In silico design of ROR gamma inverse agonists based on 3D-QSAR and molecular docking

Retinoic acid receptor-related orphan receptor gamma (ROR gamma) plays an important role in castration-resistant prostate cancer (CRPC) cell proliferation, survival and migration. This makes ROR gamma a promising and emerging therapeutic target for CRPC. In this study, in order to design highly active ROR gamma inverse agonists, we explored the structure-activity relationship and the interactions between ROR gamma inverse agonists by using three-dimensional quantitative structure-activity relationship (3D-QSAR) and molecular docking. Both the comparative molecular field analysis (CoMFA) model (q(2) = 0.846, R-2 = 0.996, r(pred)(2) = 0.923) and the comparative molecular similarity index analysis (CoMSIA) model (q(2) = 0.807, R-2 = 0.982, r(pred)(2) = 0.942) showed that the constructed 3D-QSAR models have robust stability and predictive ability. The molecular docking results show that occupying the hydrophobic cavity surrounded by residues Tyr369, Val376, Ile400 and Phe401 contributes to the improvement of activity.
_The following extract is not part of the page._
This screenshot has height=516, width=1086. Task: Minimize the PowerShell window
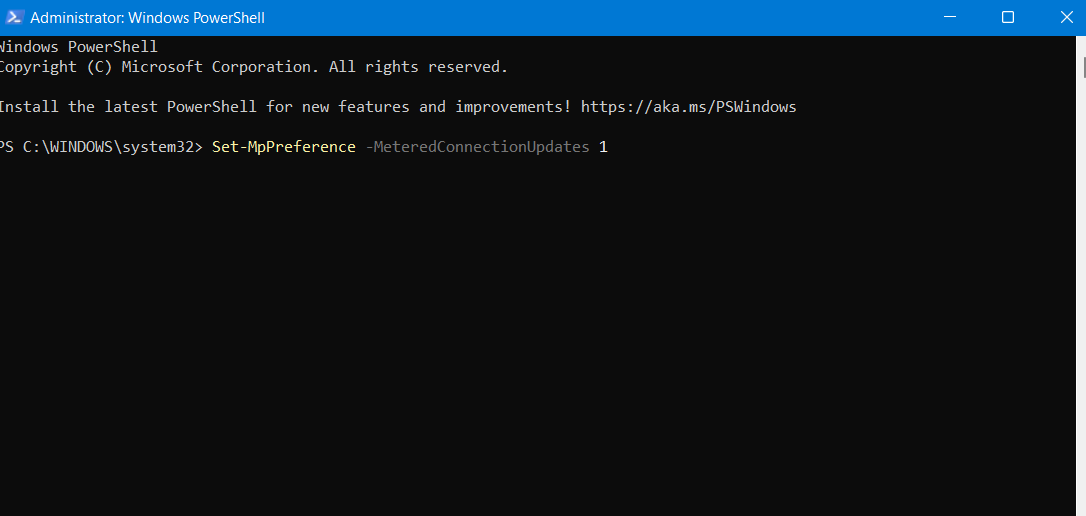[948, 18]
Based on these results, ten novel molecules were designed in silico with high activity of ROR gamma inverse agonists (pIC(50) = 8.479-8.651 for CoMFA and pIC(50) = 7.928-8.241 for CoMSIA) and with a docking total score of 9.70-13.27. In addition, the ADME properties and drug likeness of these new compounds were also predicted. Overall, our results would provide valuable guidance for the design and development of potent ROR gamma inverse agonists for the treatment of CRPC.